─── Document excerpt
Gas to energy project: Citizens could benefit from 50% reduction in GPL rates by mid-2025 – Brassington
With the impending start-up of the Gas-to-Energy (GtE) project, consumers could be seeing a 50 per cent reduction in Guyana Power and Light (GPL) rates by mid- 2025. This is according to Winston Brassington, who is leading on the project.
Brassington was at the time making a presentation on day two of the Guyana Energy Conference and Supply Chain Expo 2024. According to him, the Gas-to-Energy project remains on track to have the major components, the pipeline and transmission works, be completed by this year.
“The pipeline and transmission work will be completed this year. The power plant and the NGL (Natural Gas Liquid) plant, using single cycle, will be online by the first half of next year. We’re projecting by April.”
“The culmination of all these projects, a little under $2 billion, will result in a 50 per cent reduction in GPL average tariffs, which we project can happen by mid next year,” Brassington further said.
This is even as the demand for energy in Guyana continues to grow. In fact, Brassington pointed out that based on GPL’s own projections, “by 2030, we will need almost 1000 megawatts of power to meet the constantly increasing demand that we’re seeing.”
While the pipeline and transmissions are on schedule, Brassington admitted that when it comes to the NGL plant, which is supposed to be a combined cycle power plant, there could be some amount of delay in having this reach the full capacity.
“We’re looking at about a four-month delay. Our independent engineer projects that this would be online by April of next year. Of course, we’re working on trying to do the best we can but we have to be realistic. The NGL facility will come online with a single cycle, and the combined cycle will be online by the end of 2025,” Brassington said.
The scope of Guyana’s gas-to-energy project consists of the construction of 225 kilometres of pipeline from the Liza field in the Stabroek Block offshore Guyana, where Exxon and its partners are currently producing oil.
──────
─── Material provided
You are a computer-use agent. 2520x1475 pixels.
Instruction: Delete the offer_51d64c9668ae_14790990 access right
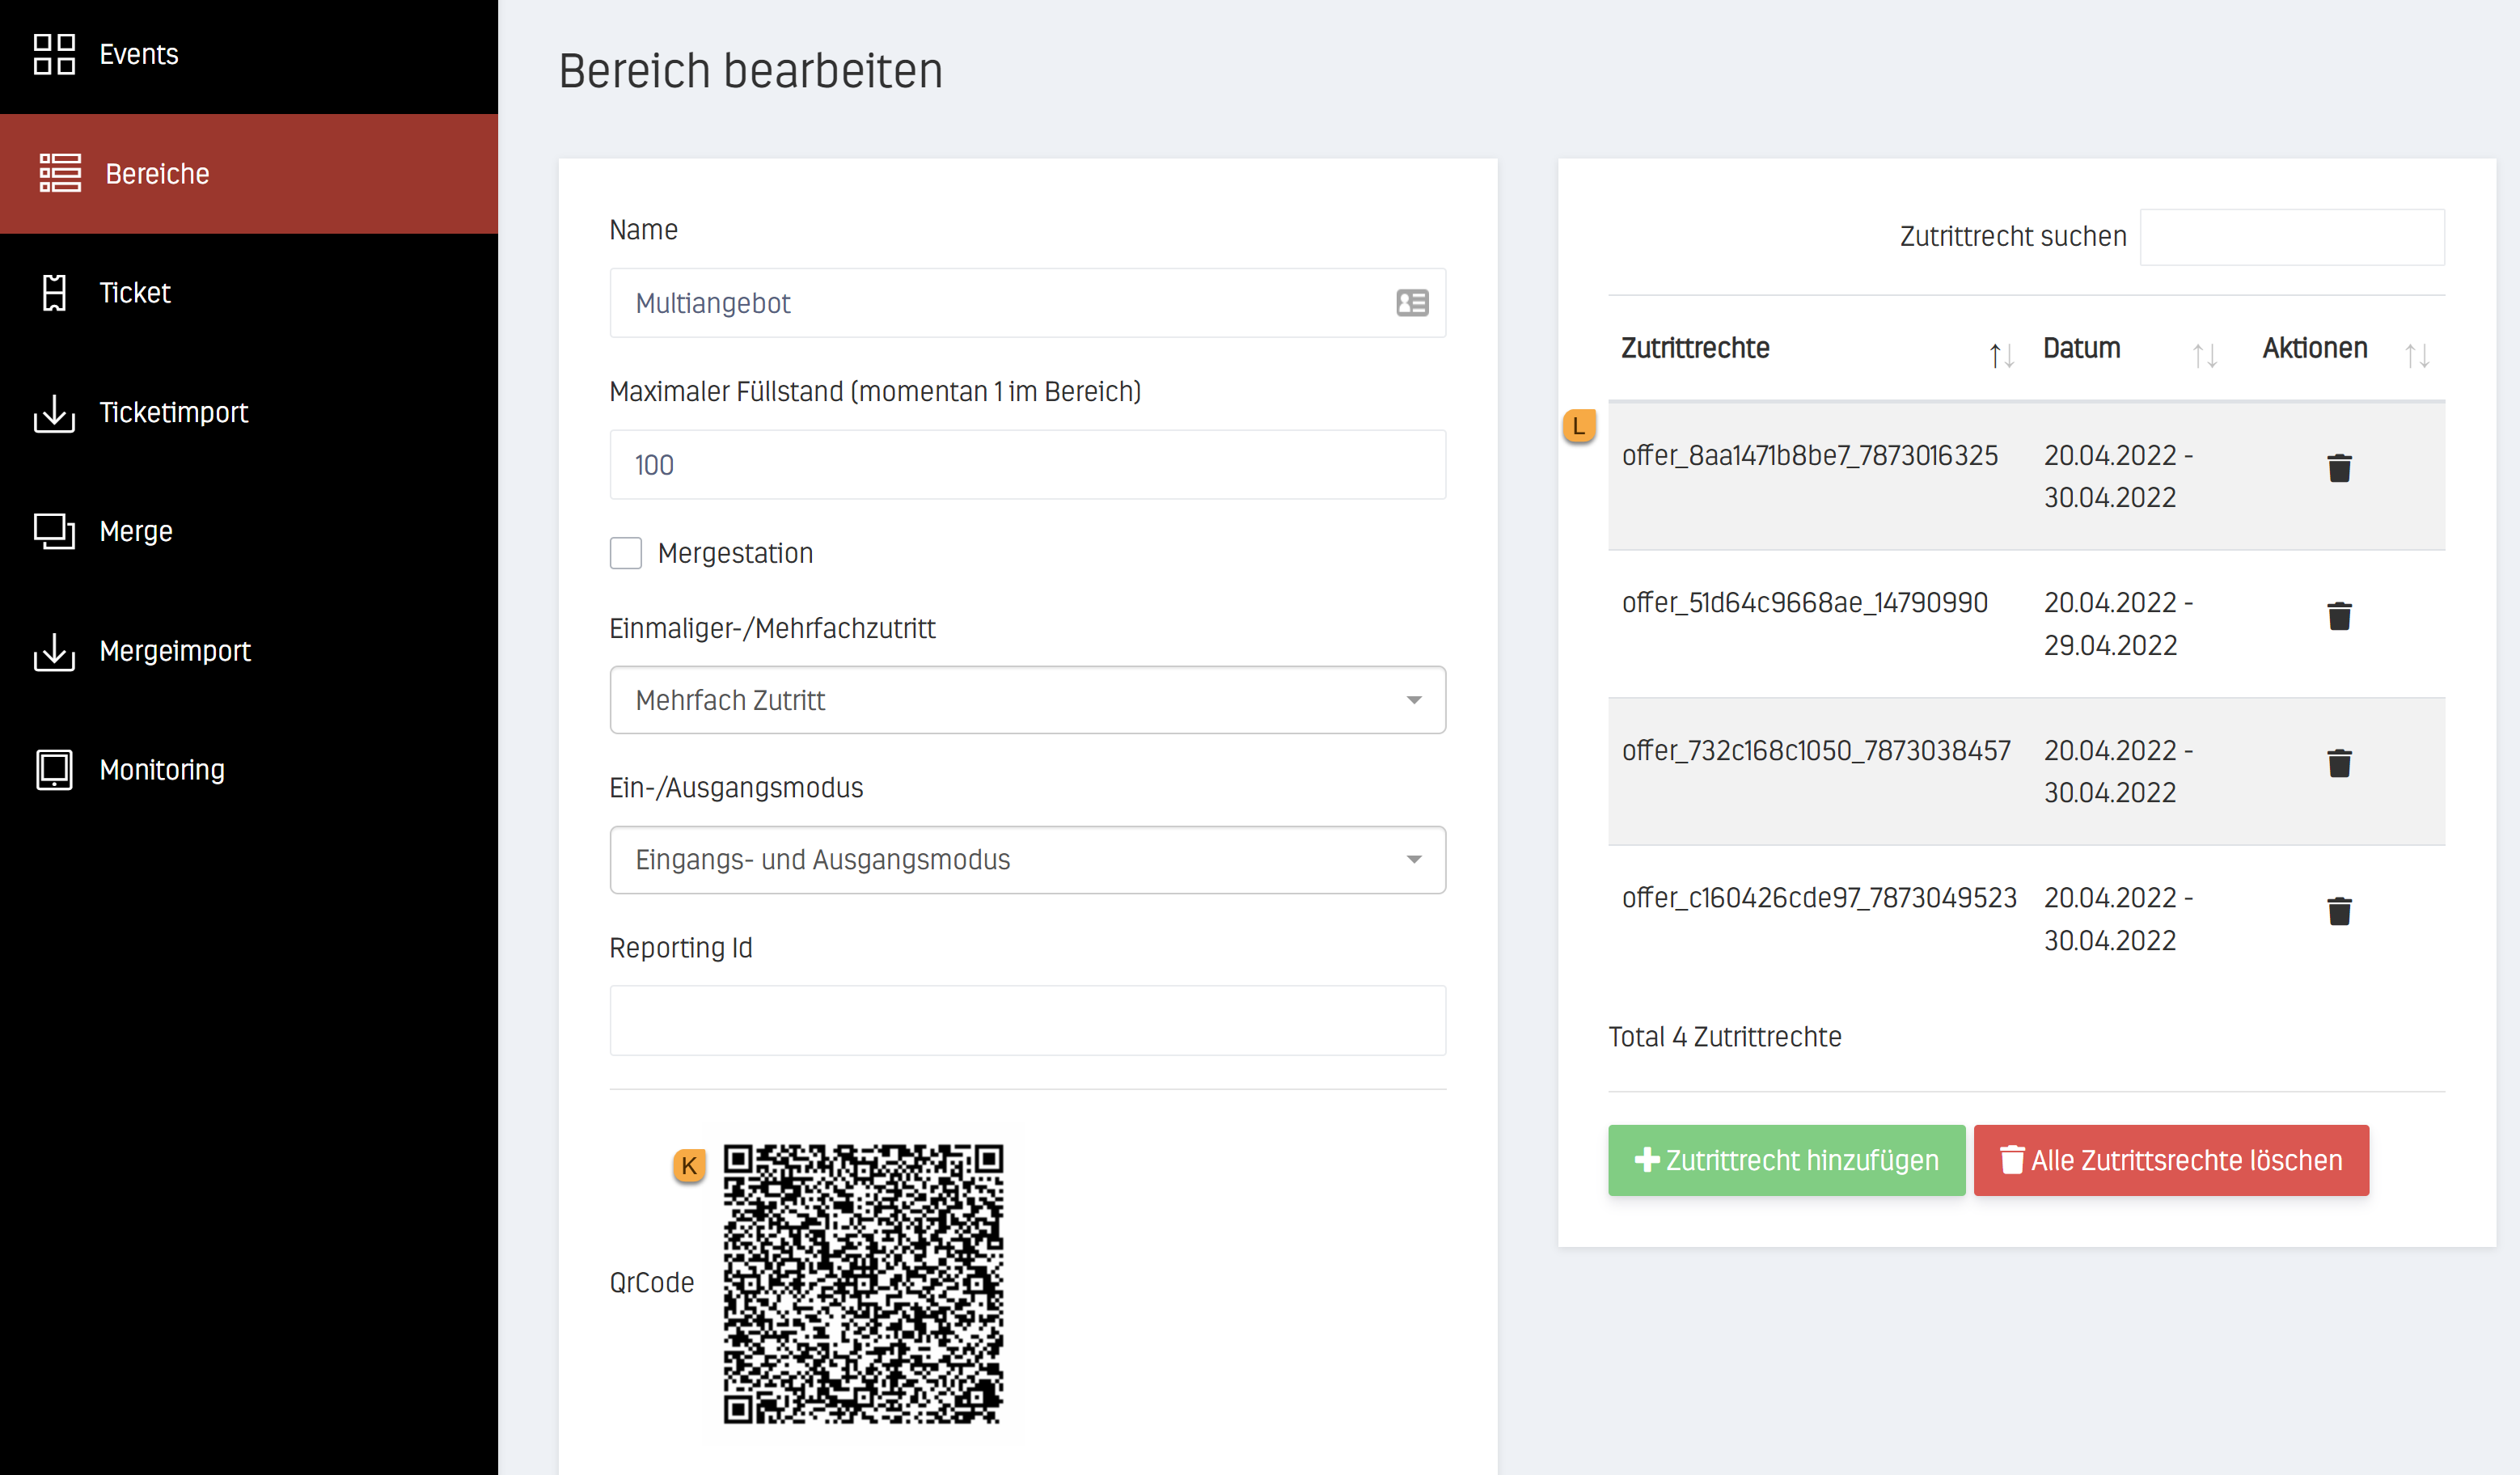[x=2338, y=616]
──────
• Instructions to follow:
Could you pick up the article on Guyana's gas-to-energy project after its final sentence and carry it on?

• The reply:
It features approximately 200 kilometres of a subsea pipeline offshore that will run from Liza Destiny and Liza Unity floating production, storage and offloading (FPSO) vessels in the Stabroek Block to the shore. Upon landing on the West Coast Demerara shore, the pipeline would continue for approximately 25 kilometres to the NGL Plant at Wales, West Bank Demerara.
In last year’s national budget, the project received a $43.3 billion allocation, in addition to the $24.6 billion injected into the start-up of the transformational project, for construction of the NGL Plant and the 300-megawatt (MW) Combined Cycle Power Plant at Wales, WBD. This year, a whopping $80 billion was budgeted to advance this project and its associated infrastructure, including transmission and distribution upgrades to offtake the power.
As of January, this year, the marine offloading facility has been completed, and 26 kilometres (km) of onshore pipelines have been installed. Once completed, the project will allow Guyanese to benefit from 50 per cent reduced electricity costs.
As it is now, the demand for electricity has been steadily rising. This year alone, the electricity demand is projected to peak at 236 megawatts; however, GPL can generate approximately 180 megawatts of power.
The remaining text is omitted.